I am not sure this is the explanation that you are looking for, but I 'll give it a try.

So for a moment let us forget about the $(x,t)$ coordinate system and focus on the normal cartesian coordinate system (i.e $(x,y)$).

Let us choose a point such that $P(x_p, y_p)$. Let us set another coordinate $(x',y')$ system such that it's rotated with $\theta$ degree with respect to the x-axis. If we wanted to write the point P in terms of $(x',y')$ we need to apply a coordinate transformation, which has a form

$$\begin{pmatrix} x' \\ y' \end{pmatrix}=\begin{pmatrix} \cos(\theta) & -\sin(\theta)\\ \sin(\theta) & \cos(\theta)\\ \end{pmatrix}\begin{pmatrix} x \\ y \end{pmatrix} \tag{1}$$

From here as you can see the length of the line element ($ds$) does not change under this transformation

$$ds^2 = dx^2+dy^2 = dx'^2+dy'^2$$

Now let us think of the SR case. In the SR the line element is defined such that

$$ds^2 = -dt^2+dx^2 = -dt'^2+dx'^2$$ (Which as you know comes from the fact that speed of light must be equal to the every inertial observer)

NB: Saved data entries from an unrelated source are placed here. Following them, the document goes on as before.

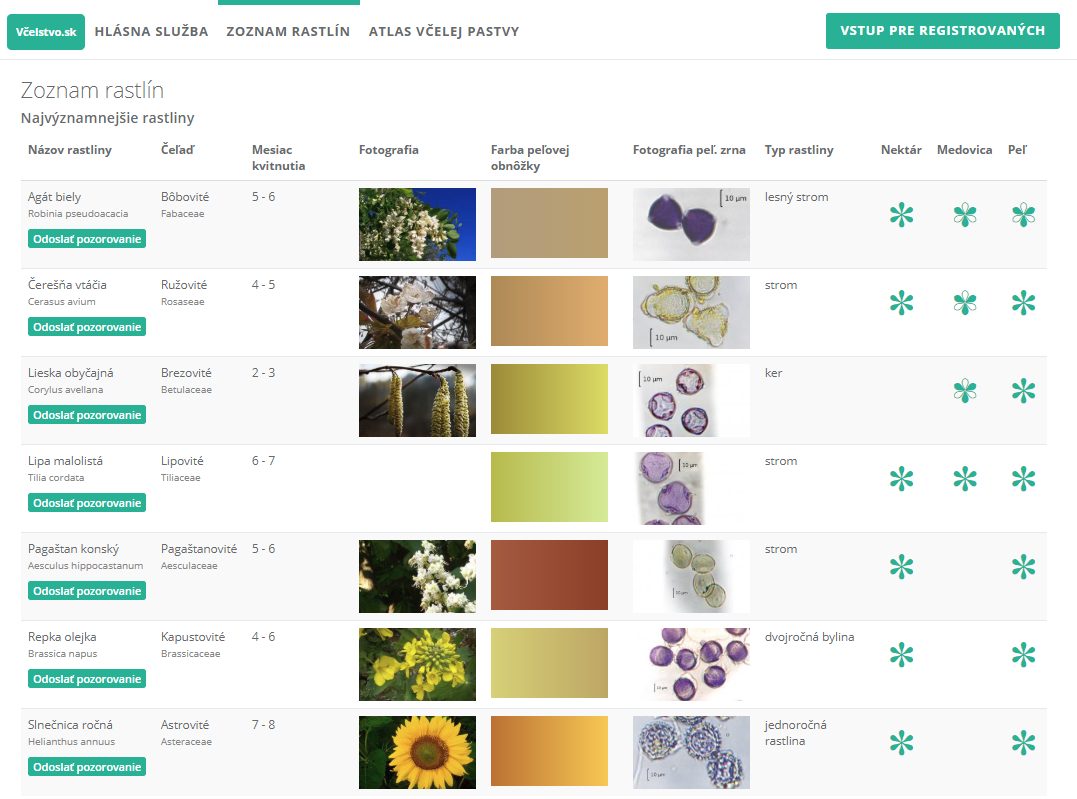The image size is (1077, 799).
Task: Click the nectar icon for Pagaštan konský
Action: 901,567
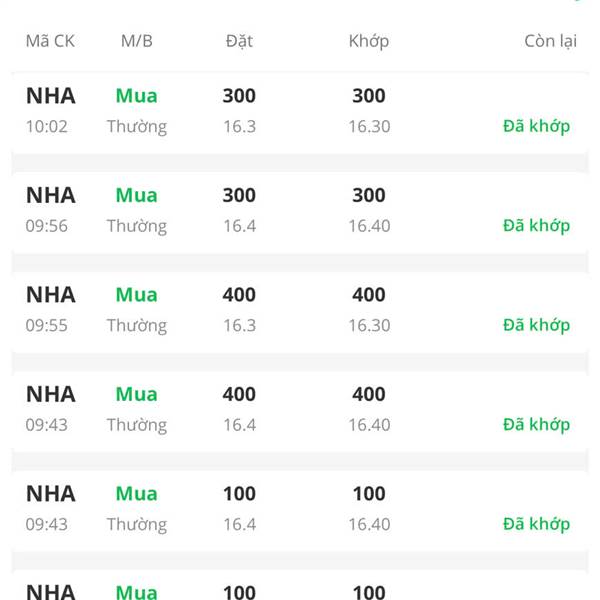Click 'Thường' order type in 09:55 row
600x600 pixels.
(x=137, y=326)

At this point we can naturally think a way to obtain coordinate transformation from $(x,t)$ to $(x',t')$.

Remember that $\cosh^2w - \sinh^2w =1$. Let me write this coordinate transformation directly

$$\begin{pmatrix} x' \\ t' \end{pmatrix}=\begin{pmatrix} \cosh(w) & -\sinh(w)\\ -\sinh(w) & \cosh(w)\\ \end{pmatrix}\begin{pmatrix} x \\ t \end{pmatrix} \tag{2}$$

This implies that $$x' = x\cosh(w) - t\sinh(w)\\t' = -x\sinh(w) + t\cosh(w)$$

By using (2) you can write that

$$ds^2 = -t^2+x^2 = -t'^2 + x'^2 \tag{3}$$

When you set $x=vt$ for $x'=0$ (and by using $\sinh(w) = \sqrt{\cosh^2(w)-1}$), you will see that $\cosh(w) = \gamma = \frac{1}{\sqrt{1-v^2}}$ and $\sinh(w) = v\gamma$

Note: Here $w$ is not an usual angle. Its an hyperbolic angle and called rapidity

Essentially, why does time shift as a function of space just as space shifts as a function of time?

The simple answer is to preserve the $ds$ term invariant under the coordinate transformation (i.e equation 3) which is a crucial point in SR. This coordinate transformation (2) is similar to the one which I did for equation (1). So the $vx$ term comes naturally, without it the transformations do not make sense.

Edit :

So as I said we need a transformation from $(x',t')$ to $(x,t)$ or vice versa. So assume a linear form of transformation such that

$$x' = ax + bt$$ $$t' = cx + dt$$

When you impose certain conditions such that

(i) $x = vt$ for $x' = 0$

(ii) $x' = -vt'$ for $x = 0$

(iii) $x = ct$ and $x'=ct'$ (Invariance of the speed of light)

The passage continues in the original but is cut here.